Delle rose mi ha detto che non le interessano, possiamo estirparle a parte quella al centro, che è diventata selvatica - la vedo, così florida in mezzo alle due ibride sgangherate, tutta fiera dei suoi cinorrodi - e fa tutte queste bacche e le "rose canine" - le ha evocate facendo un gesto fra indice e pollice delle due mani, come a strofinare delicatamente un petalo rosato e come le si illuminava il viso nel ricordo.
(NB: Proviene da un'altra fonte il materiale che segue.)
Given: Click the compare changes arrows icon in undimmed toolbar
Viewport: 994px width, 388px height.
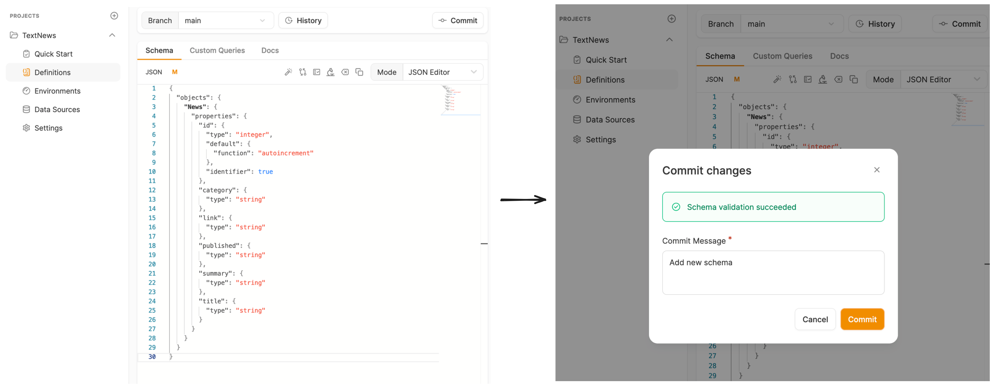Looking at the screenshot, I should (x=303, y=72).
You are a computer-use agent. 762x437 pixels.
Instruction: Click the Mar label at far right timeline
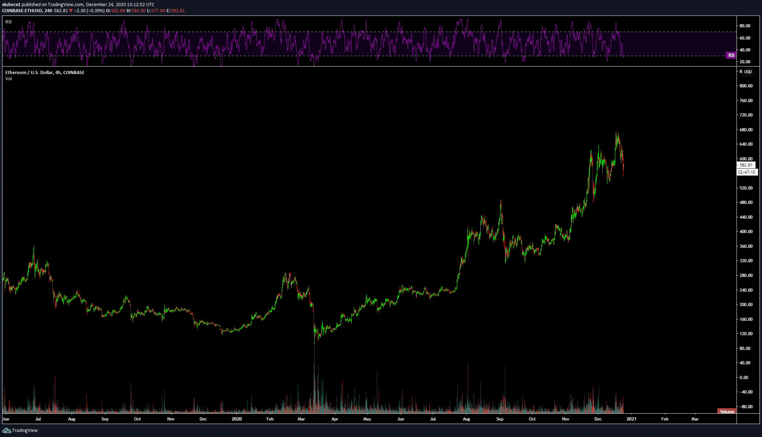(x=695, y=419)
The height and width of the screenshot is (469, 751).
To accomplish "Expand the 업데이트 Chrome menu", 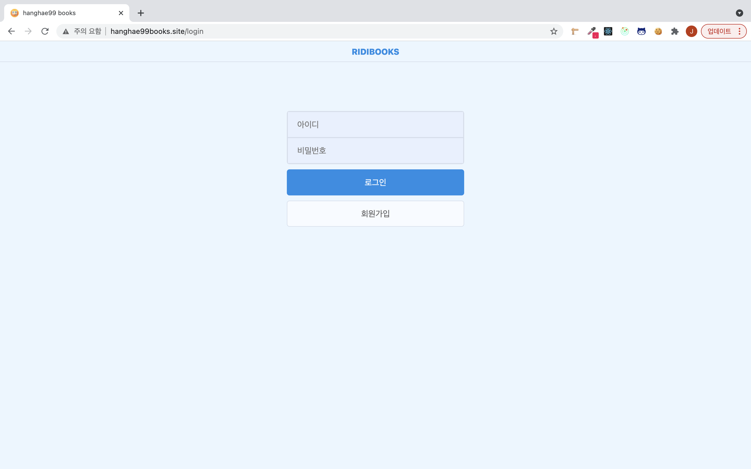I will [723, 31].
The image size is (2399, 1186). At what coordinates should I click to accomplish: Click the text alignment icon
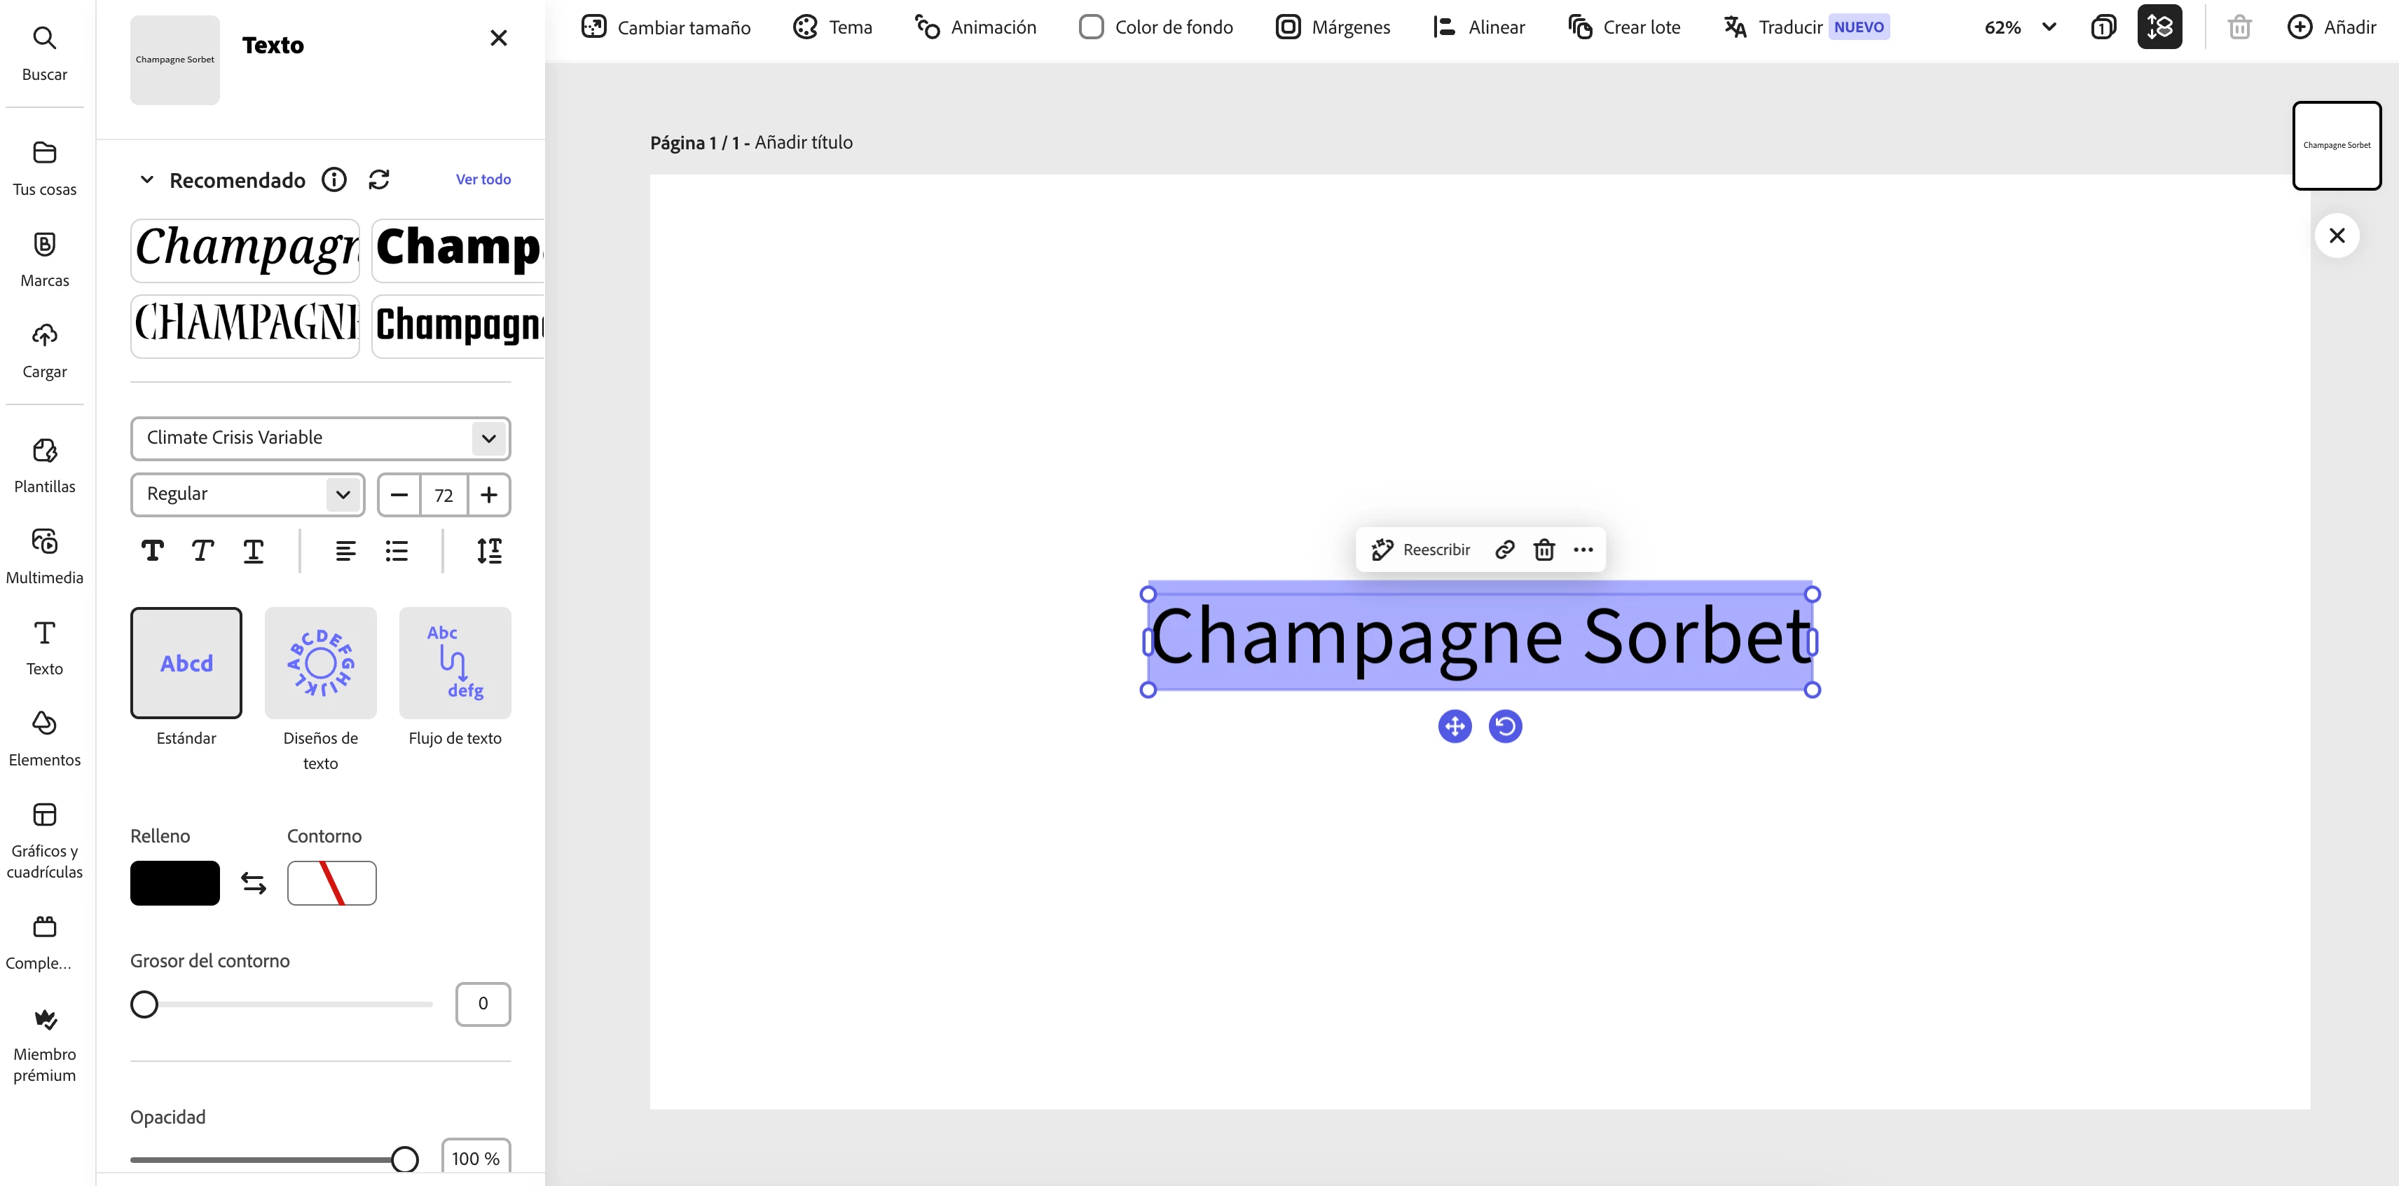click(346, 551)
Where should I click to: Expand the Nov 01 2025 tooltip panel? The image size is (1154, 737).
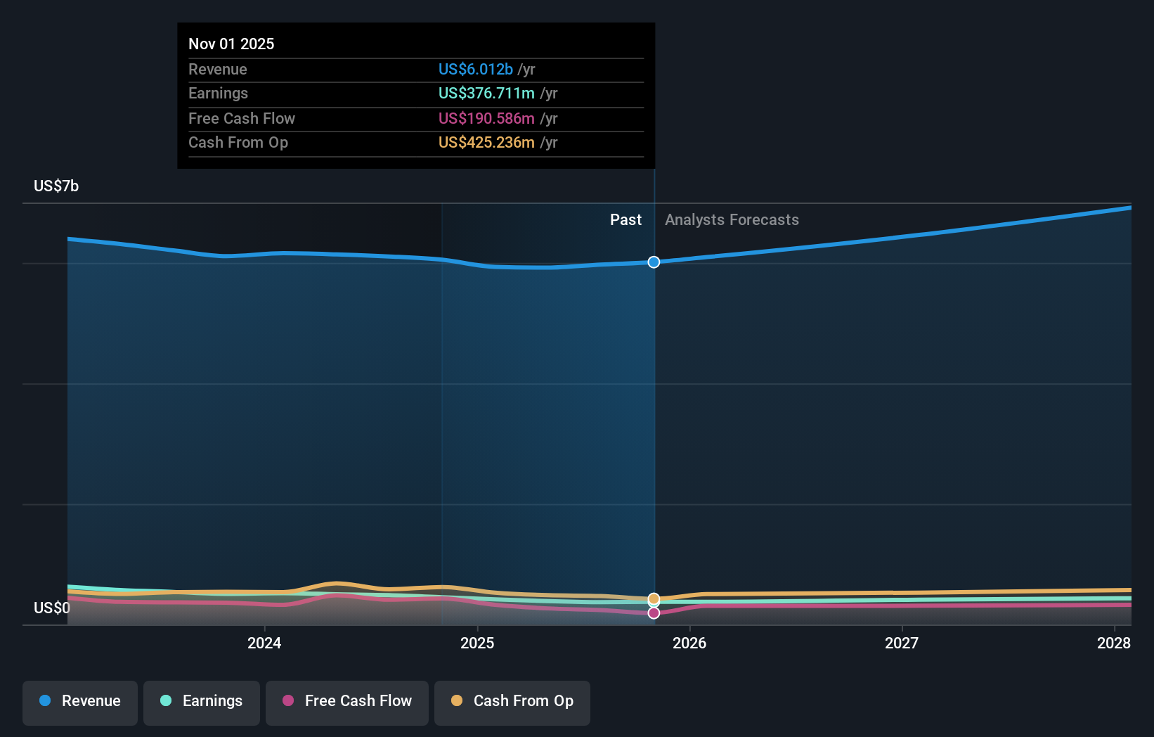pyautogui.click(x=415, y=95)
Quando le ho spiegato il nostro approccio alla potatura, un modo di contenere e accompagnare l'accrescimento delle piante affinché possano convivere fra loro e all'interno del giardino, mi ha detto che lei predilige la forma libera a quella sempre ritoccata. Allora le ho accennato di come si tratta di trovare un equilibrio fra il portamento selvatico e quello troppo artificioso e addomesticato "perché il giardino non è una foresta..." - "Peccato!" mi ha risposto. E quanta nostalgia in quella parola.
In un angolino del giardino ho pensato per lei a un sottobosco di mughetti e aglio orsino ai piedi di un gruppetto di betulle lasciate crescere molto spontaneamente.